Drool pulled the damp kitten out of his mouth. “But it were licking me first. You said it was only proper manners—”

“I was talking about something completely different. Put the cat down.”

The heavy door creaked open and the Earl of Kent slipped into the room, as stealthy as a church bell rolling down stairs. Kent’s a broad-shouldered bull of a fellow, and while he moves with great strength for his grandfather years, Grace and Subtlety remain blushing virgins in his retinue.

“There you are, boy.”

“What boy?” said I. “I see no boy here.” True, I only stand to Kent’s shoulder, and it would take two of me and a suckling pig to balance him on a scale, but even a fool requires some respect, except from the king, of course.

“Fine, fine. I just wanted to tell you not to make sport of feebleness nor age tonight. The king’s been brooding all week about ‘crawling unburdened to the grave.’ I think it’s the weight of his sins.”

“Well, if he weren’t so dog-fuckingly old there would be no temptation toward mirth, would there? Not my fault, that.”

Kent grinned then. “Pocket, you would not willfully hurt your master.”

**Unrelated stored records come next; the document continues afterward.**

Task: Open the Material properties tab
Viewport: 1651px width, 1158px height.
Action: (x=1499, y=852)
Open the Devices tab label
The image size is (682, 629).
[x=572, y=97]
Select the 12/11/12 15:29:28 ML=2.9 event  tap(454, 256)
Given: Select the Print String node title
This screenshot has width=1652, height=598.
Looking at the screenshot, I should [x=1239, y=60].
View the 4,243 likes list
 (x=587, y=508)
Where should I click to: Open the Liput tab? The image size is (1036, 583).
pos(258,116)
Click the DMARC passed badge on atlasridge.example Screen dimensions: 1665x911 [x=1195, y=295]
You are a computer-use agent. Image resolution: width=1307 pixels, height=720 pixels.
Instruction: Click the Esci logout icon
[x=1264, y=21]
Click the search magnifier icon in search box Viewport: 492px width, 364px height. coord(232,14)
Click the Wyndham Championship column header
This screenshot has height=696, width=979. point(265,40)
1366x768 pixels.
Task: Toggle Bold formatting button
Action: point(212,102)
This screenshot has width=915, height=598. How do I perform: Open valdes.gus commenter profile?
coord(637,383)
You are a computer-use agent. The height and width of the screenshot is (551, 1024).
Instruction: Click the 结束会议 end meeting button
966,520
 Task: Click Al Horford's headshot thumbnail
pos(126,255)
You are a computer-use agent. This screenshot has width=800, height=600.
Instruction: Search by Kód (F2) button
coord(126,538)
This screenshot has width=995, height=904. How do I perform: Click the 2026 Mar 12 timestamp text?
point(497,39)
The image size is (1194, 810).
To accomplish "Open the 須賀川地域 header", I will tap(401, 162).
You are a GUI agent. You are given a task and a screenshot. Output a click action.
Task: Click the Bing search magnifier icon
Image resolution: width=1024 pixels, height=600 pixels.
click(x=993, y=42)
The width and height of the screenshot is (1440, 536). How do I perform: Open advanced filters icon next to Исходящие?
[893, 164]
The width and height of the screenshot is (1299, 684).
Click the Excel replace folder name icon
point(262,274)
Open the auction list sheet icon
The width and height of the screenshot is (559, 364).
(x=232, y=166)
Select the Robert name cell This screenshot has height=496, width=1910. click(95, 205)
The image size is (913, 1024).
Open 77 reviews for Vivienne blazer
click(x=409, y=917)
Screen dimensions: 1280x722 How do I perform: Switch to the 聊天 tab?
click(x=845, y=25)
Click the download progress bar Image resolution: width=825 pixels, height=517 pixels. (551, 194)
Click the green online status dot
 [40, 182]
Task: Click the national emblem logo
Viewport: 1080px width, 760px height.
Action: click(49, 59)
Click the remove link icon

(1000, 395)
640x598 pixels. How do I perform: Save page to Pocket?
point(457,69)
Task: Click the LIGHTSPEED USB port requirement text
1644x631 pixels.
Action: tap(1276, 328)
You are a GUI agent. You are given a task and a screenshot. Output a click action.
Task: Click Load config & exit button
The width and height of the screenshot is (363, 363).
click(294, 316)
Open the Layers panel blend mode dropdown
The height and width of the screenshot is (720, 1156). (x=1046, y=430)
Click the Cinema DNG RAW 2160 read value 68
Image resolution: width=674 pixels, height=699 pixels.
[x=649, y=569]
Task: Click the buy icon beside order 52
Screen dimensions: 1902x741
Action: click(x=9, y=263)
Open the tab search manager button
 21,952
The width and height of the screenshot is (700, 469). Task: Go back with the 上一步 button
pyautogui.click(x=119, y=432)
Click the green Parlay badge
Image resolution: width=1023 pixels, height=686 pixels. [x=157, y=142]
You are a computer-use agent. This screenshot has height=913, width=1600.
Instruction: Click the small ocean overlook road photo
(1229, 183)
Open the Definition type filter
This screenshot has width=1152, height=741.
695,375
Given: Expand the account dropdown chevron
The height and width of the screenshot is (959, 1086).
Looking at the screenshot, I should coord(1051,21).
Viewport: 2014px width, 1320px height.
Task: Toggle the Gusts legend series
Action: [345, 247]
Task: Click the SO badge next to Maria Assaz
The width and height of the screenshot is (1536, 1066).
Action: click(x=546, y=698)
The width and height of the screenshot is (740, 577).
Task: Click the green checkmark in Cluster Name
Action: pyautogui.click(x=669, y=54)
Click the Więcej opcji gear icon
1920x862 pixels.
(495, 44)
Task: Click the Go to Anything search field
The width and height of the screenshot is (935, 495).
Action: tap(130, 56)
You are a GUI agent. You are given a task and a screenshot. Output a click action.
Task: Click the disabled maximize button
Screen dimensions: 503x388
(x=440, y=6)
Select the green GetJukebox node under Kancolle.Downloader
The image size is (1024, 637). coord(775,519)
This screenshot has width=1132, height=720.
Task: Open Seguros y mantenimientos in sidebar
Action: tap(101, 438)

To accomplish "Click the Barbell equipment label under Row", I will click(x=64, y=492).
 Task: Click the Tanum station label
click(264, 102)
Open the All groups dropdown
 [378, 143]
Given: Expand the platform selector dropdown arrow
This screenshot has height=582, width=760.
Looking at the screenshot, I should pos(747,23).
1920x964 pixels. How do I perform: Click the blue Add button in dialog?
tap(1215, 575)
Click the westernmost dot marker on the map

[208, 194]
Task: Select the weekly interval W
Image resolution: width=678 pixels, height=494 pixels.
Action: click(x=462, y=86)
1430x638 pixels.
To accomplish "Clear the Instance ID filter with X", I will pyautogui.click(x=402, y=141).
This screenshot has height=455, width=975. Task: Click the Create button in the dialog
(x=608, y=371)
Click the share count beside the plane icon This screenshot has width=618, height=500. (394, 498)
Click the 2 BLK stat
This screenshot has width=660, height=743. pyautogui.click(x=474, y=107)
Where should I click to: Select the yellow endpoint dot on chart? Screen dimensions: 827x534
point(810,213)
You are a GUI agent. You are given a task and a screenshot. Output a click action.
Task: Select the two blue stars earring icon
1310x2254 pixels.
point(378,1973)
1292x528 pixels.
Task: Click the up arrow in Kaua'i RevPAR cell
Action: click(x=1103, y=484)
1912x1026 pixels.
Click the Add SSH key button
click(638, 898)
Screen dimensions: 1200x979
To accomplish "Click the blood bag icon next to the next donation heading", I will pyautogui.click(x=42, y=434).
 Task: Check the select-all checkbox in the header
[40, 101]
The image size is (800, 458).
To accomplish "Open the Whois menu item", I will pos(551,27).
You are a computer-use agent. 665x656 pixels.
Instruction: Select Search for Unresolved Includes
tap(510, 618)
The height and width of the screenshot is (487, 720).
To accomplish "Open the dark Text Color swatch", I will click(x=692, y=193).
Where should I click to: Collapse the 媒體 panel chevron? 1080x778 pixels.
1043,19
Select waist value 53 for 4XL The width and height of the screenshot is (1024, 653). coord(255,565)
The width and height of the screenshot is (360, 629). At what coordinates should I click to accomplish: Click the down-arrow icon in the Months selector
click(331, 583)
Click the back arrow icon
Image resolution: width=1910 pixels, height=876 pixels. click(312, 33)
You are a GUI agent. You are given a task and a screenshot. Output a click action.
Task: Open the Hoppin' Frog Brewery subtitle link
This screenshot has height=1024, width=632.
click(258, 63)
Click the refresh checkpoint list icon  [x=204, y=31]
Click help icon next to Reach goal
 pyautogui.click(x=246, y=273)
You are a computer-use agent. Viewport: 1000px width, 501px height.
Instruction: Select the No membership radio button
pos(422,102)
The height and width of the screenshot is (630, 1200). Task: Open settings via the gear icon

“Aye, Kent, and with Goneril and Regan and their lords in the hall there’ll be no need to jest geriatric. Is that why the king has kept company only with you this week, brooding upon his years? He hasn’t been planning on marrying off Cordelia then?”

“He’s spoken of it, but only as part of his entire legacy, of property and history. He seemed set on a course to hold the kingdom steady when I last left him. He bade me leave while he gave private audience to the bastard, Edmund.”

“He’s talking to Edmund? Alone?”

“Aye. The bastard drew on his father’s years of service for the favor.”

“I must go to the king. Kent, stay here with Drool, if you would. There’s food and drink to hold you. Taster, show good Kent the best of those dates. Taster? Taster? Drool, shake Taster, he appears to have fallen asleep.”

Fanfare sounded then, a single anemic trumpet, the other three trumpeters having recently succumbed to herpes. (A sore on the lip is as bad as an arrow in the eye to a trumpeter. The chancellor had them put down, or maybe they’d just been made drummers. They weren’t blowing bloody fanfare, that’s all I’m saying.)

Drool put down his kitten and climbed to his feet.

“With grave offense to daughters three,

Alas, the king a fool shall be,” said the giant in a lilting female voice.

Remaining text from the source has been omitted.